The latest outrage piece, in which David Warren attacked two kidnapped journalists for falsely converting to Islam at gunpoint as part of a propaganda video, brings me back to my elementary school days, when I was first acquainted with the fundamentalist/nationalist culture of death.
When I was in 6th grade, my school’s history curriculum included the Jewish rebellions against the Roman Empire, and, nationalism being nationalism, the primary textbook held the people who killed themselves in order to avoid capture as great heroes. Then the teacher tried shaming my classmates and me for not buying the bullshit about dying in order to glorify God.
Glenn Greenwald calls Warren a coward and talks about his physical lack of fitness; Lindsay bashes his rhetoric about Christian martyrs. But there’s something a lot more pernicious going on about his claim that,
The case of the two Fox News journalists, held hostage in Gaza, is worth dwelling upon. They were released after their captors had made tapes of them dressed as Arabs and announcing they had changed their names and converted to Islam.
Lately I have been looking at the large — at how the West is proving unable to cope with a threat from a fanatical Islamic movement, that it ought to be able to snuff out with fair ease. (See my column last Sunday.) But the large is often most visible in the small.
The degree to which our starch is awash is exhibited in the behaviour of so many of our captives, but especially in these two. They were told to convert to Islam under implicit threat (blindfolded and hand-tied, they could not judge what threat), and agreed to make the propaganda broadcasts to guarantee their own safety. That much we can understand, as conventional cowardice. (Understand; not forgive.) But it is obvious from their later statements that they never thought twice; that they could see nothing wrong in serving the enemy, so long as it meant they’d be safe.
The Christian fundamentalism he then advances, the sexism implicit in his “be a man” rhetoric, and the tough-guy persona are all fairly marginal. They’re the superstructure, if you’ll excuse the Marxist terminology. They’re good for outrage or for laughing at him, but not for analyzing just how damaging, and how powerful, people like him are.
One of the distinguishing characteristics of fanatics, be they fundamentalists of any religion, patriots of any country, or even communists, is their reckless hatred of life. Life is degenerate. Life is about improving people’s lives rather than destroying them while promising heaven, or a heaven on Earth.
While humanists work hard at building strong, nurturant societies, fanatics nib at the edges, telling people that if only they live their lives according to a few Spartan rules, everything will be great. Usually they’re con artists looking for money; occasionally, they believe what they say, and we get a cult, a religion, or a radical movement.

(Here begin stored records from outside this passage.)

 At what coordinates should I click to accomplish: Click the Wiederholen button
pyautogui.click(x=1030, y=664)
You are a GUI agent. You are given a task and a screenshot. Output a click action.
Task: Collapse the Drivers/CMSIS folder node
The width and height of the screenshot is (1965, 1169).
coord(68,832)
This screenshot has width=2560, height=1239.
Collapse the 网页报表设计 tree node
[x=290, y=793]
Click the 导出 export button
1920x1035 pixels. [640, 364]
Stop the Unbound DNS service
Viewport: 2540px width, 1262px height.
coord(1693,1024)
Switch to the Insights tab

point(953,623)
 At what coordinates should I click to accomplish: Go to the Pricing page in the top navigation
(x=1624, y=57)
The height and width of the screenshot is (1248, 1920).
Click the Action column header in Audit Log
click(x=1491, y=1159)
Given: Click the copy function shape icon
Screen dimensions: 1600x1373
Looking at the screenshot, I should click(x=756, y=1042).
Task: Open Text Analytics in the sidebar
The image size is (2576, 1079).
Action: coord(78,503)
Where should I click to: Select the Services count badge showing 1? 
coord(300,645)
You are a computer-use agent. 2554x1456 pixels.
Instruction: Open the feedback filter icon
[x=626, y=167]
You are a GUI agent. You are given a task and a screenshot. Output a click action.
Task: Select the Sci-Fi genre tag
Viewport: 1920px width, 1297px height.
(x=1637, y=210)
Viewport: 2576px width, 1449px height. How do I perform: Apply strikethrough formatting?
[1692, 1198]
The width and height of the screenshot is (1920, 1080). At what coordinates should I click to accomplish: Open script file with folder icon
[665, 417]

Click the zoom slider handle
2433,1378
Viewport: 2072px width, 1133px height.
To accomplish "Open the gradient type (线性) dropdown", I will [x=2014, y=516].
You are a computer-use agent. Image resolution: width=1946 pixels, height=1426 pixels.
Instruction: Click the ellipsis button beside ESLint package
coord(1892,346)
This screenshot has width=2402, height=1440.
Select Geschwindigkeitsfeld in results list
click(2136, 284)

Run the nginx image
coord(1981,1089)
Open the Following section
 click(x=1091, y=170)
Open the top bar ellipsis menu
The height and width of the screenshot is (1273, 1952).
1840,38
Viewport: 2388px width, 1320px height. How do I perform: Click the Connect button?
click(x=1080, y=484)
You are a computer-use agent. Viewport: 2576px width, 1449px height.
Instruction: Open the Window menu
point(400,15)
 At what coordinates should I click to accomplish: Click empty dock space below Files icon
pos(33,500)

Bin Laden once said that the difference between Islam and the West is that Islam had a culture of death whereas the West had a culture of life. Of course when Bin Laden said it, humanists and Western fanatics alike both were horrified and held it as the best example of how pernicious it was.
It’s in fact the best example of how there is no real difference between the extremists of Islam and those of Christianity or the West, take your pick. For normal people, and that includes people on the field, what matters the most is life. Military training is all about making sure people are willing to sacrifice themselves for obvious causes, like winning a battle.
The only problem is, ideological grandstanding isn’t a battle. It’s only a battle in the demented minds of the David Warrens and Osama Bin Ladens of the world. Dying for the sake of dying doesn’t make you a hero – it makes you an idiot who deserves a Darwin award.
Warren’s rhetoric about the need to become just like the terrorists in order to win is one more symptom of this disease that is the culture of death. Just as for Bush, every situation is an excuse to cut taxes, so is every situation an excuse to be more tyrannical for Warren.
And, of course, in a way, he’s right. People who aren’t into needlessly dying are at a natural disadvantage when it comes to fighting off fanatics. There’s a reason the USA is slowly becoming more fundamentalist.
But the nuttiness of it all is also the fundamentalists’ greatest weakness: when people’s lives are good enough, it’s too hard to get them to die for The Cause. When the humanists show that they can concretely improve people’s lives, they almost invariably win.
The culture of death that the fanatics of the world promote is not as powerful as the fanatics think. Authoritarian hacks have predicted the death of liberalism with astonishing regularity for decades; just as regularly, they have offered fanatic authoritarianism as the solution to any conflict with an authoritarian enemy. Eighty years later, these hacks’ predictions have yet to come true.
Once in a while, when it is truly necessary, the people raise their heads and collectively say, “No, we will not die for your stupidity.” At other times, they just refuse to become suicide bombers. And always, a small number of people go further and say, “We’re not dying for you; but if you try to compel us, we won’t mind risking our lives against you.” The culture of life isn’t a source of weakness. It’s liberal societies’ greatest strength. Cowards are not those who won’t die for The Cause; they’re those who offer death as a way of escaping from reality.